Reputation: 331
I have dataframe like below
id contact_persons
-----------------------
1 [[abc, [email protected], 896676, manager],[pqr, [email protected], 89809043, director],[stu, [email protected], 09909343, programmer]]
schema looks like this.
root
|-- id: string (nullable = true)
|-- contact_persons: array (nullable = true)
| |-- element: array (containsNull = true)
| | |-- element: string (containsNull = true)
i need to convert this dataframe like below schema.
root
|-- id: string (nullable = true)
|-- contact_persons: array (nullable = true)
| |-- element: struct (containsNull = true)

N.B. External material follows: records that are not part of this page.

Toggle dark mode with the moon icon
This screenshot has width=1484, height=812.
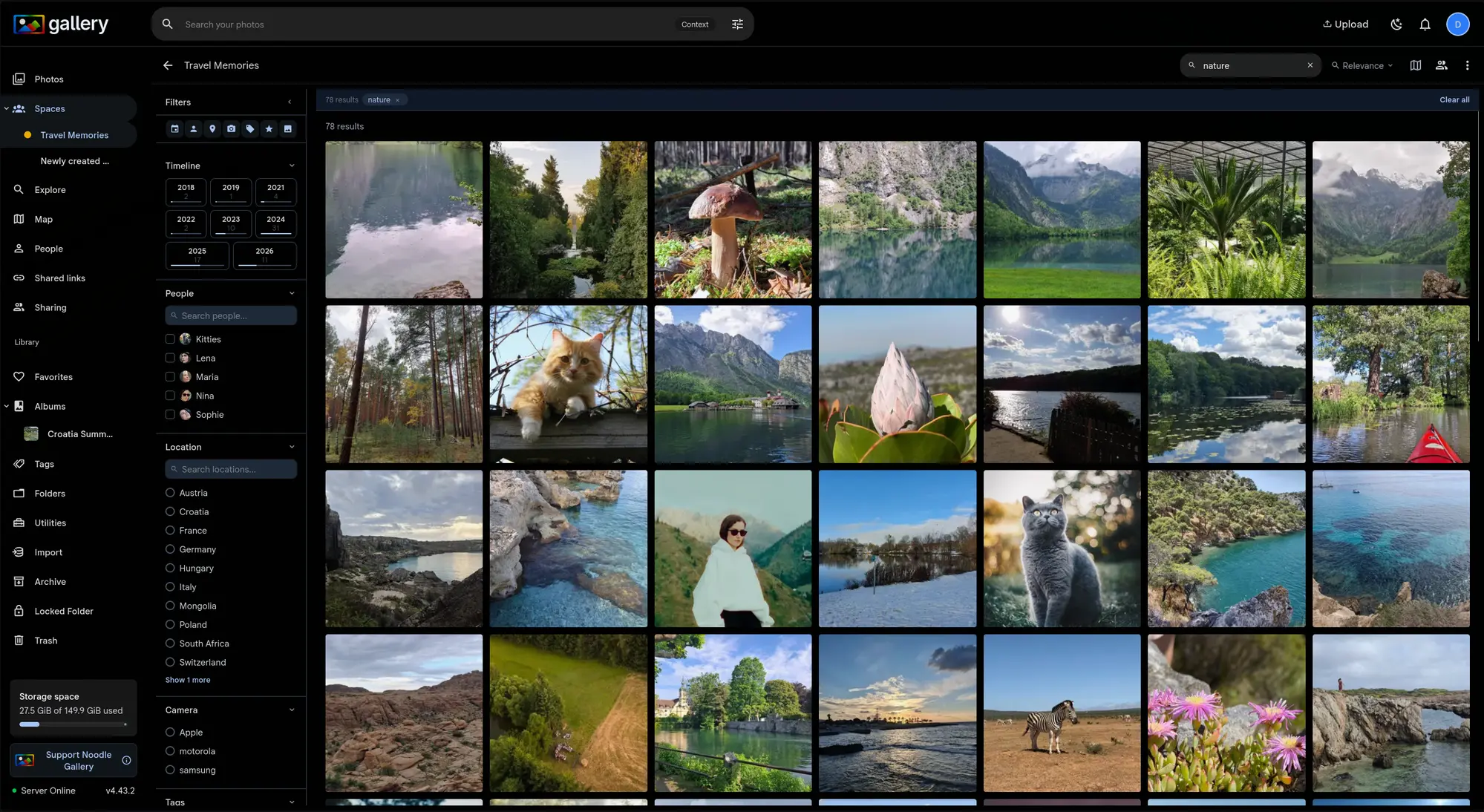click(1396, 24)
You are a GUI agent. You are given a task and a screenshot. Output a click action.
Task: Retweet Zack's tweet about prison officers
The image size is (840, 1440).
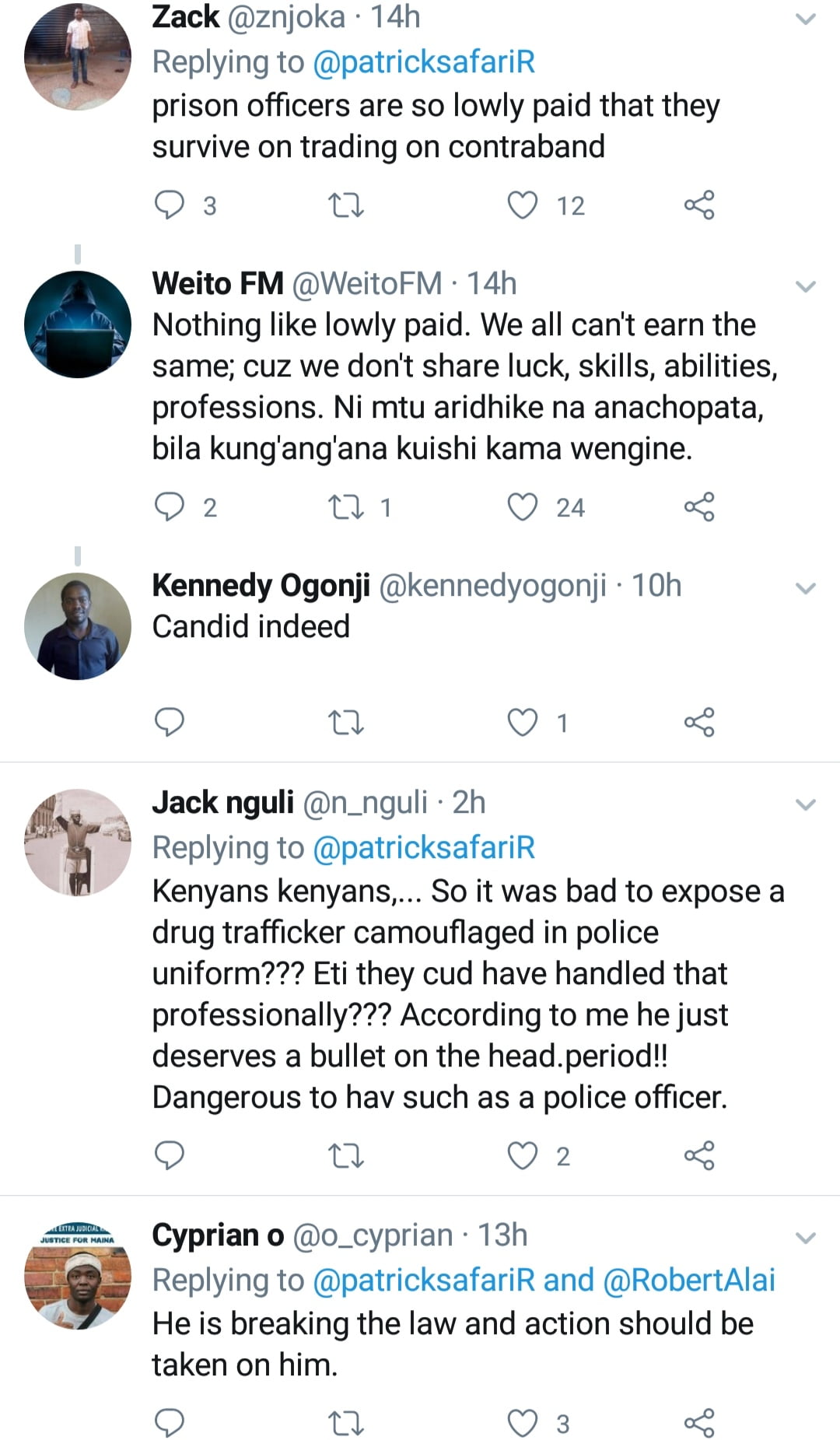(x=346, y=205)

| | |-- emails: string (nullable = true)
| | |-- name: string (nullable = true)
| | |-- phone: string (nullable = true)
| | |-- roles: string (nullable = true)
I know there is struct function in pyspark, but in this scenario, i dont know how to use this as array is dynamic sized.
Upvotes: 1
Views: 501
Reputation: 4069
You can use TRANSFORM
expression to cast it:
import pyspark.sql.functions as f
df = spark.createDataFrame([
[1, [['abc', '[email protected]', '896676', 'manager'],
['pqr', '[email protected]', '89809043', 'director'],
['stu', '[email protected]', '09909343', 'programmer']]]
], schema='id string, contact_persons array<array<string>>')

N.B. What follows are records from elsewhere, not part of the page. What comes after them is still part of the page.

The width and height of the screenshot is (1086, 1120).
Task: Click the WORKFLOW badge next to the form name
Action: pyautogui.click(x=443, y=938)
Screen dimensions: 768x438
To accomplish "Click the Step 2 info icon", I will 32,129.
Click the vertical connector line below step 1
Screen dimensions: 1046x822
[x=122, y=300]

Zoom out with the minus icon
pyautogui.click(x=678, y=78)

expression = 'TRANSFORM(contact_persons, el -> STRUCT(el[0] AS name, el[1] AS emails, el[2] AS phone, el[3] AS roles))'
output_df = df.withColumn('contact_persons', f.expr(expression))
# output_df.printSchema()
# root
# |-- id: string (nullable = true)
# |-- contact_persons: array (nullable = true)
# | |-- element: struct (containsNull = false)
# | | |-- name: string (nullable = true)
# | | |-- emails: string (nullable = true)
# | | |-- phone: string (nullable = true)
# | | |-- roles: string (nullable = true)
output_df.show(truncate=False)
+---+-----------------------------------------------------------------------------------------------------------------------+
|id |contact_persons |
+---+-----------------------------------------------------------------------------------------------------------------------+
|1 |[{abc, [email protected], 896676, manager}, {pqr, [email protected], 89809043, director}, {stu, [email protected], 09909343, programmer}]|
+---+-----------------------------------------------------------------------------------------------------------------------+
Upvotes: 2